分析系女子
やあ。記念すべき100話目だよ。
ここから始まるのはセイサンの物語だよ。
哀れに死んだ御霊を、彼女は拾い上げる事ができるのかな?
でもそれは、きっと神の所業かもしれないけれど。
蒸したタオルで全身を拭き、砂に塗れた衣服を全部取っ替えた聖は、先ほどと比べて少しすっきりとした表情で布団に腰を下ろす。
「さて、改めてあれについて伺えますか?」
「はい…こちらをご覧ください。」
視線は障子──その先に立っている浅田真の皮を被ったナニカに向けられた言葉であるというのは言うまでもないだろう。それを当然察した緑が懐から資料を取り出し聖に手渡す。
「…っ!?」
目を見開き、驚愕の表情で固まる。
聖はそこに書かれたデータに目を疑わざるを得ない。
「結論から申し上げます…あのシンと名乗る式神ですが、身長に学力、心理テストの結果、さらには体組織や記憶に至るまで、浅田真とはある一点を除いて完全に同一です。」
そこに記載されているのはありとあらゆる浅田真とシンのデータの比較である。
当然の権利のように学校で行われた数値を持ってきているあたり、教職の職権濫用の極みでしかないが其れはさておき。

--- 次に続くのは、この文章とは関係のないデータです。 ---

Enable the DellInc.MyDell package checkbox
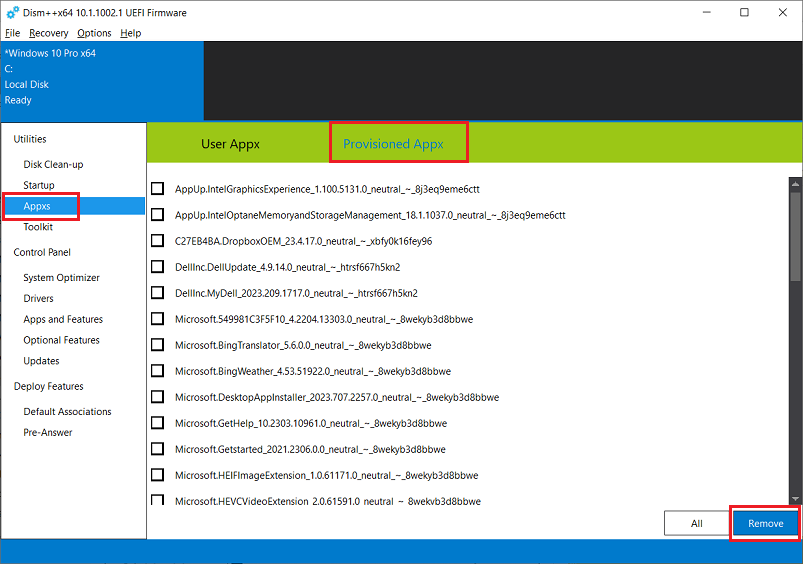803x564 pixels. (x=158, y=293)
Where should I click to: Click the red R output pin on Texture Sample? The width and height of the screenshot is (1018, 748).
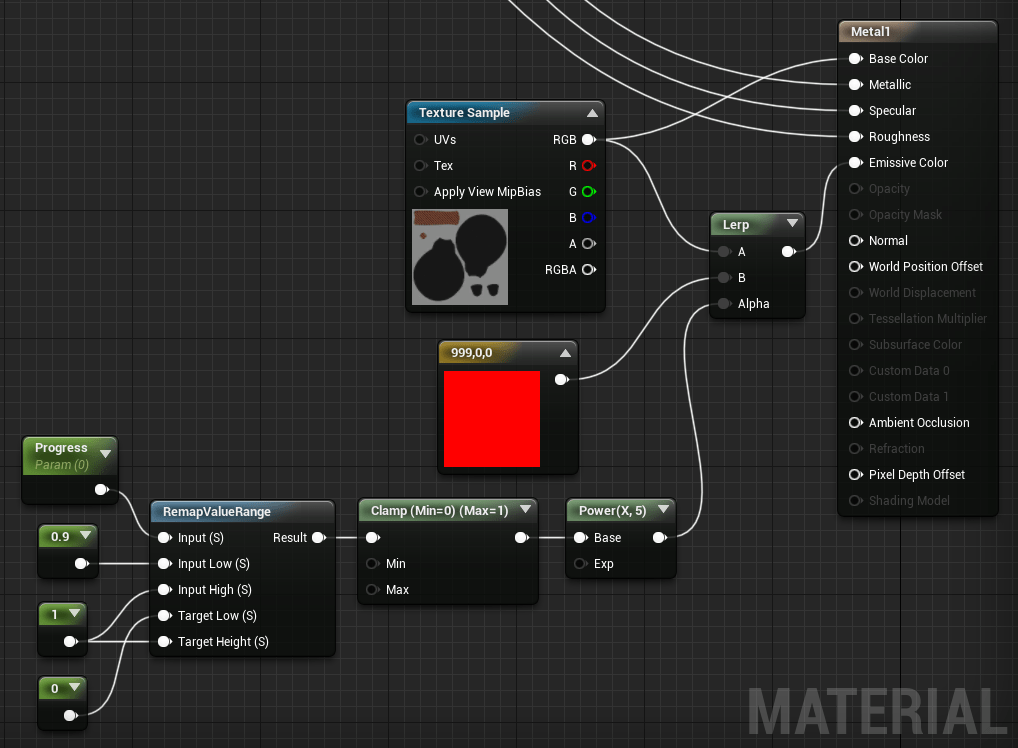[588, 166]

身長は男子生徒にしてはすこし小柄な166cm、中肉中背で中性脂肪なども大した値ではない。学力は非常に平均的ではあるものの応用力に富んでいる。心理テストはやや思考が後ろ向きではあるが、逆境に対して強い。
そして、自身の出生や友人関係、自身の体質による不幸や幸運。聖と出会ってから今までに戦った鎌鼬や百目鬼、果てには津守や芦屋との交戦に至るまで事細かく覚えていた。

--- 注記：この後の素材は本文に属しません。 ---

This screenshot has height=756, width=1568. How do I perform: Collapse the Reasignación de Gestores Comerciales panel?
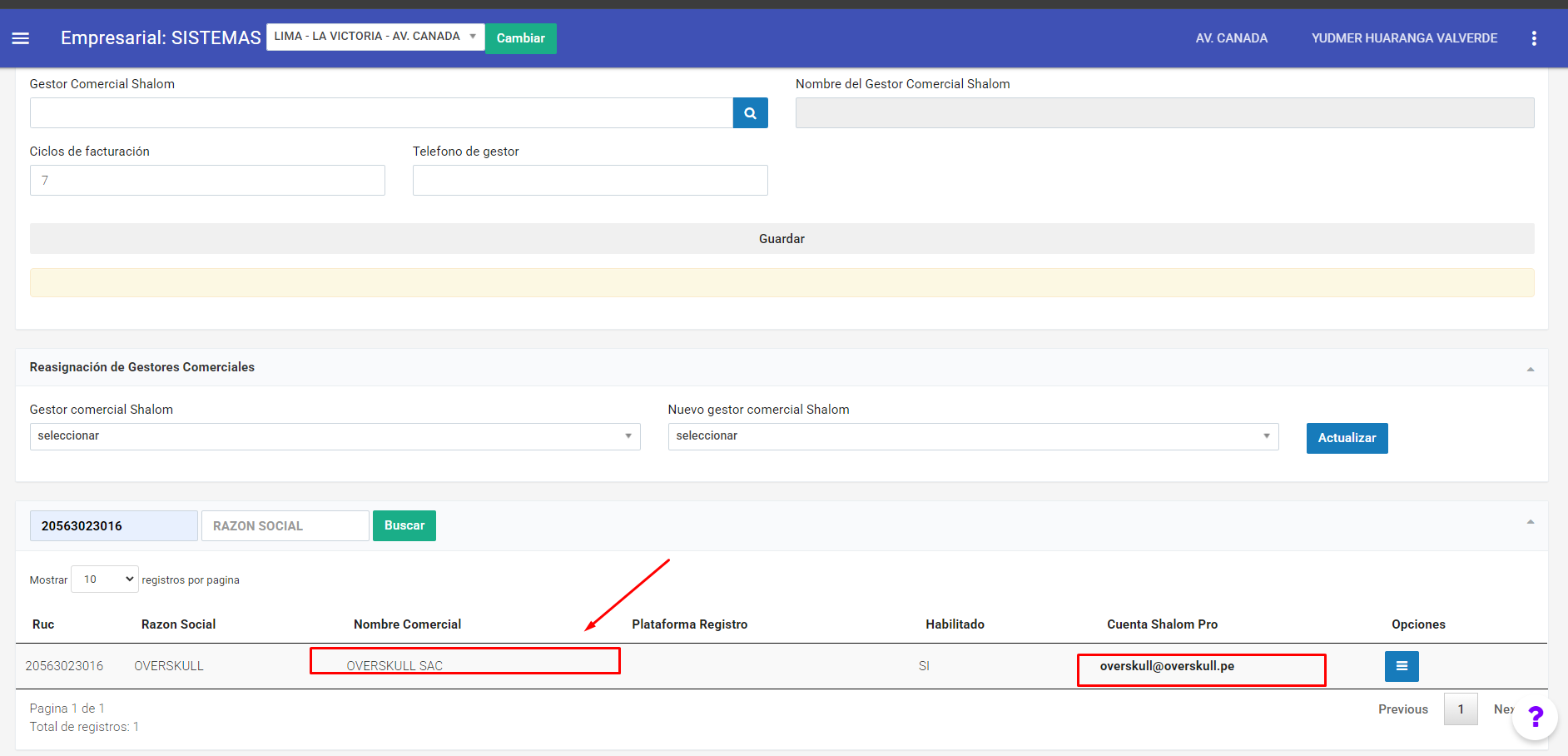click(x=1530, y=369)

最も、自身の名前が真であると思い込んでいるようだが。
この結果はつまり、思考判断のプロセスに至るまでシンは真と限りなく等しいことを意味しているだろう。
しかし、不思議なことに。
ある一点だけはほんのわずかに差が存在していた。
「内面を含めてほぼ同一です…ただし」
「体重が21gだけ軽い、ね」
”ああ、なんと言うことだ” と。聖は全身から力が抜け落ち、布団に倒れ込む。
その体重のみ誤差レベルの相違。その差はたったの21g。
相違など水分量や排泄によって容易に変化する値ではあるが、魔術的な観点において、21gとは”たった”と呼称していい数値ではない。
故に、聖は顔を歪めざるを得ない。
信じたくはないが、ここまで明確に出た数値は、たった一つの答えを明示していた。
「つまり…あの体からは魂が抜け落ちている。
物質界における魂は21g、それが欠けていると言うことは……っぅぷ!?」
認めた難い事実が聖の脳を焼く。許容できない現実は吐き気として、既にすべて吐き尽くしたはずの聖の胃から、胃液だけを込み上げさせた。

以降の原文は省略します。